* **GIVEN PROBLEM**
Copy the listing word for word, from the line that contains "Click the 3PTS column header" through the end of the listing. Leave out the pictures.

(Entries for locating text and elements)

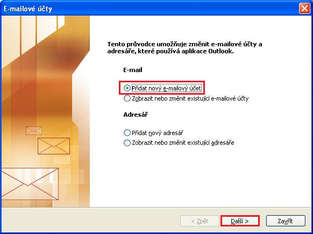
Task: Close the dialog using the red X
Action: [304, 9]
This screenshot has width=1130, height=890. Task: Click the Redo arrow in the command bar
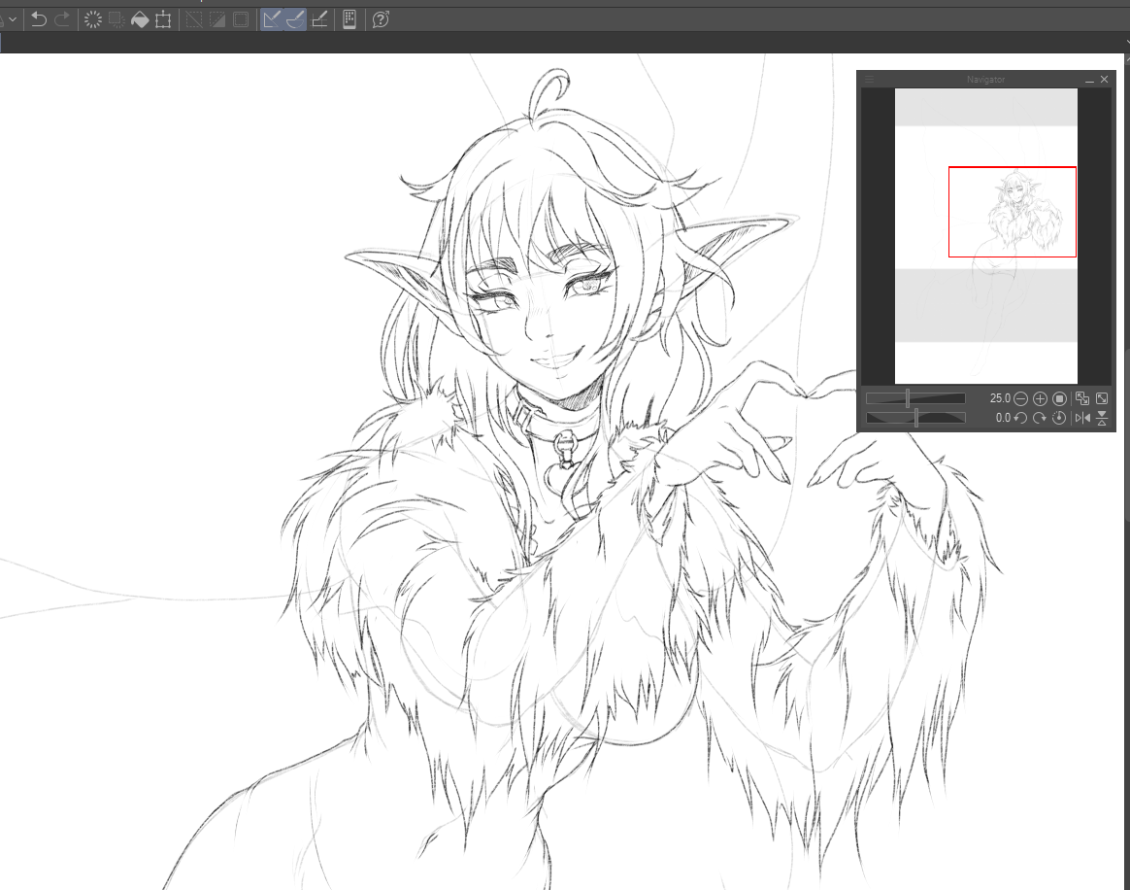(x=62, y=18)
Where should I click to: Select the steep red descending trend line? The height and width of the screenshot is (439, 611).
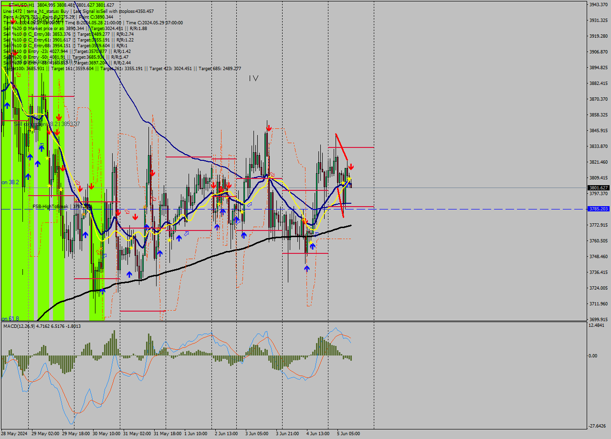click(x=341, y=147)
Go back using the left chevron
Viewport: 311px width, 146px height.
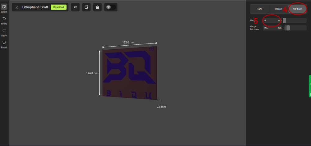(17, 7)
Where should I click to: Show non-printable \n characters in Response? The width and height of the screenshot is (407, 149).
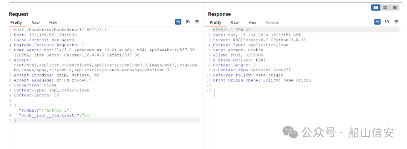(387, 22)
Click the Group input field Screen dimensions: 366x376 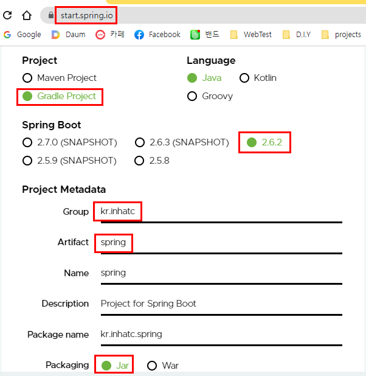219,212
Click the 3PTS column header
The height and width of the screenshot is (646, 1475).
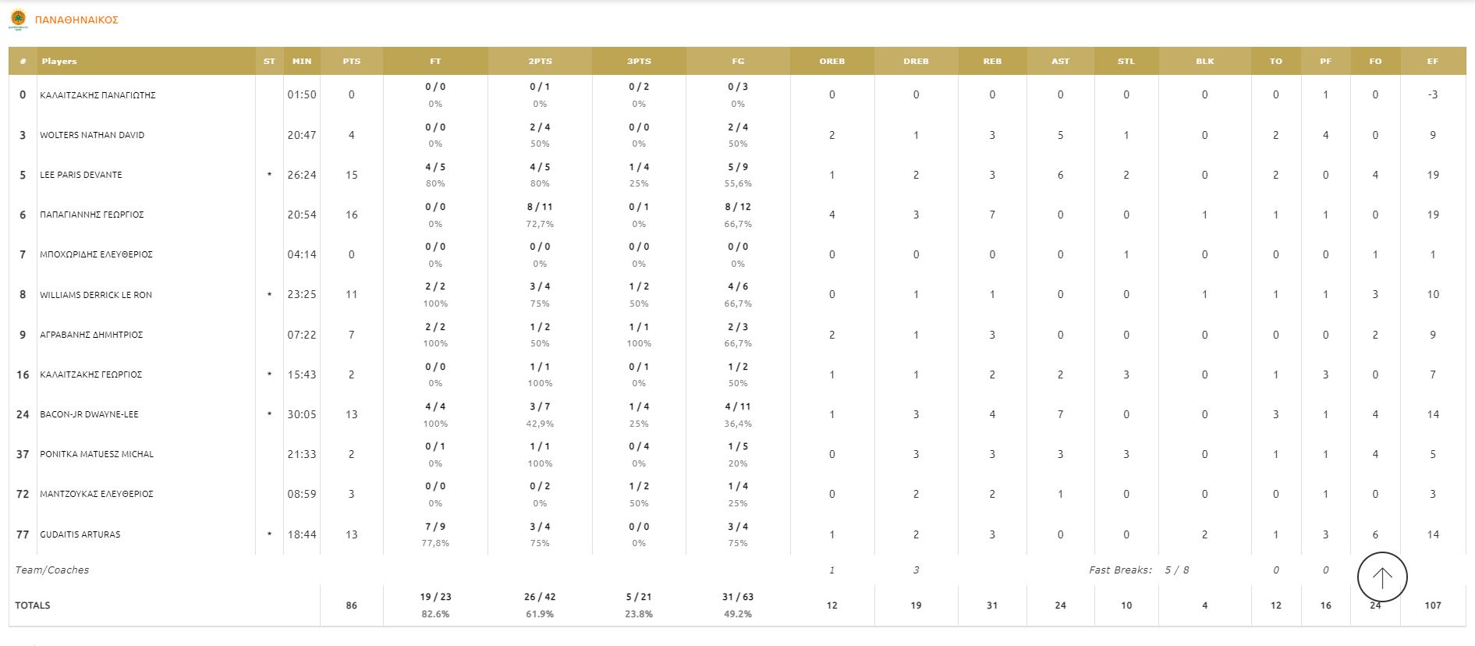[x=639, y=61]
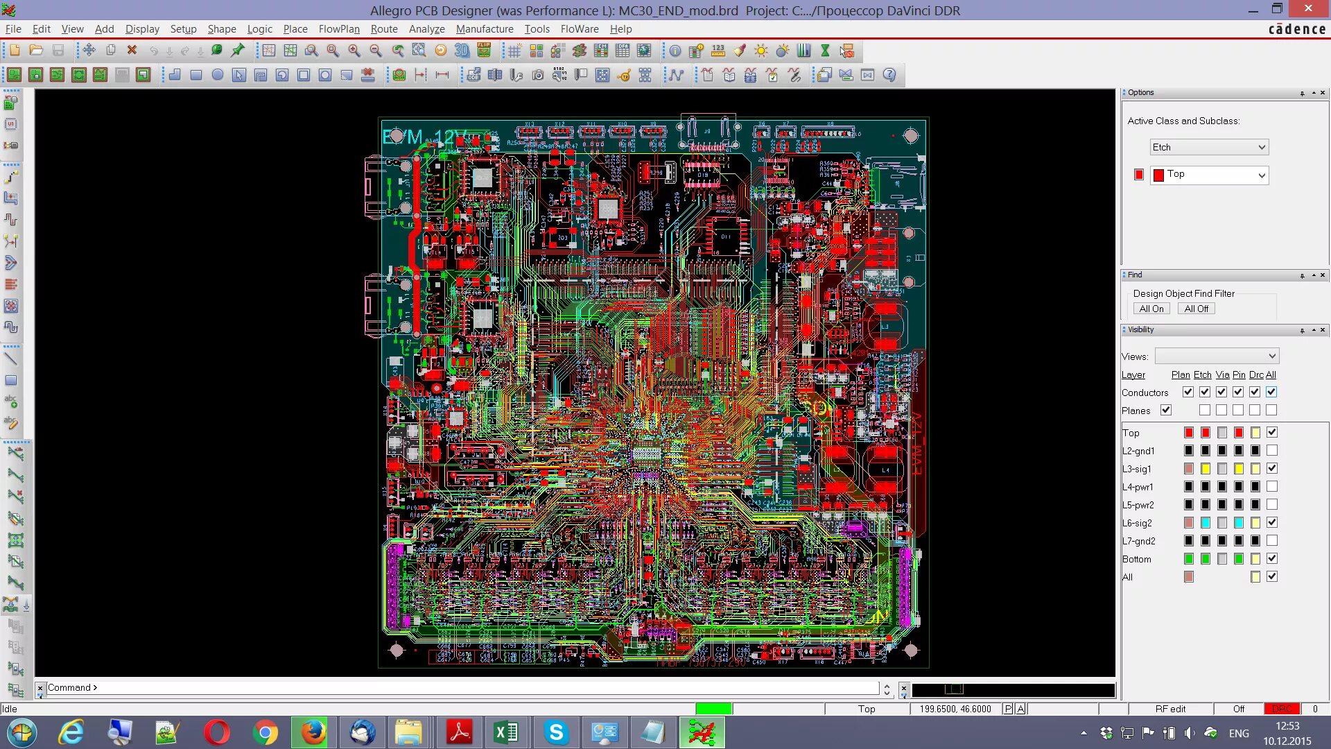Image resolution: width=1331 pixels, height=749 pixels.
Task: Open the Route menu
Action: click(x=383, y=29)
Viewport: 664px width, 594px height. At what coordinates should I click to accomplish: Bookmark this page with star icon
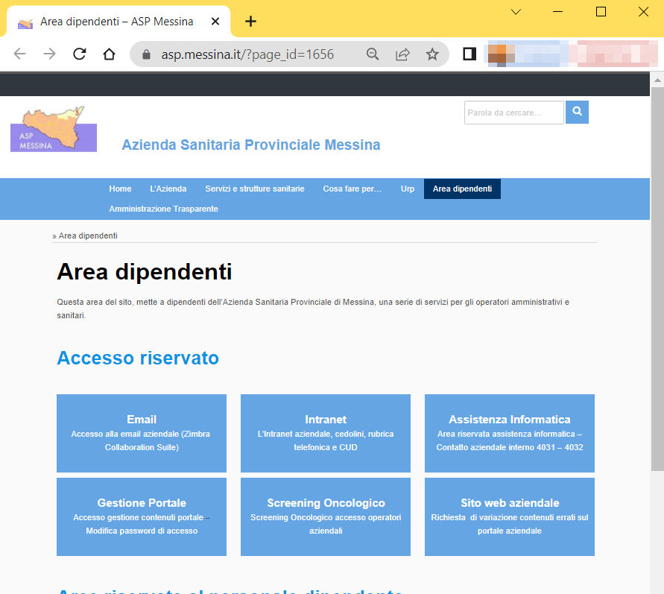coord(432,54)
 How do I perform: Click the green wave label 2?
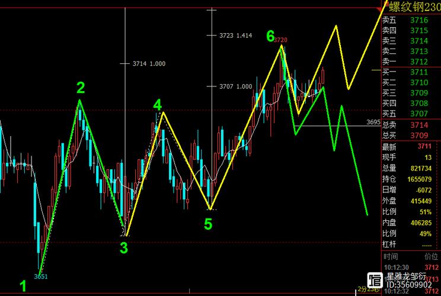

* **RESULT**
Click the 3PTS column header
The height and width of the screenshot is (646, 1475).
[x=639, y=61]
Image resolution: width=1331 pixels, height=749 pixels.
Task: Open the Route menu
Action: click(x=383, y=29)
Viewport: 664px width, 594px height. At what coordinates should I click to accomplish: Bookmark this page with star icon
coord(432,54)
 How do I perform: Click the green wave label 2?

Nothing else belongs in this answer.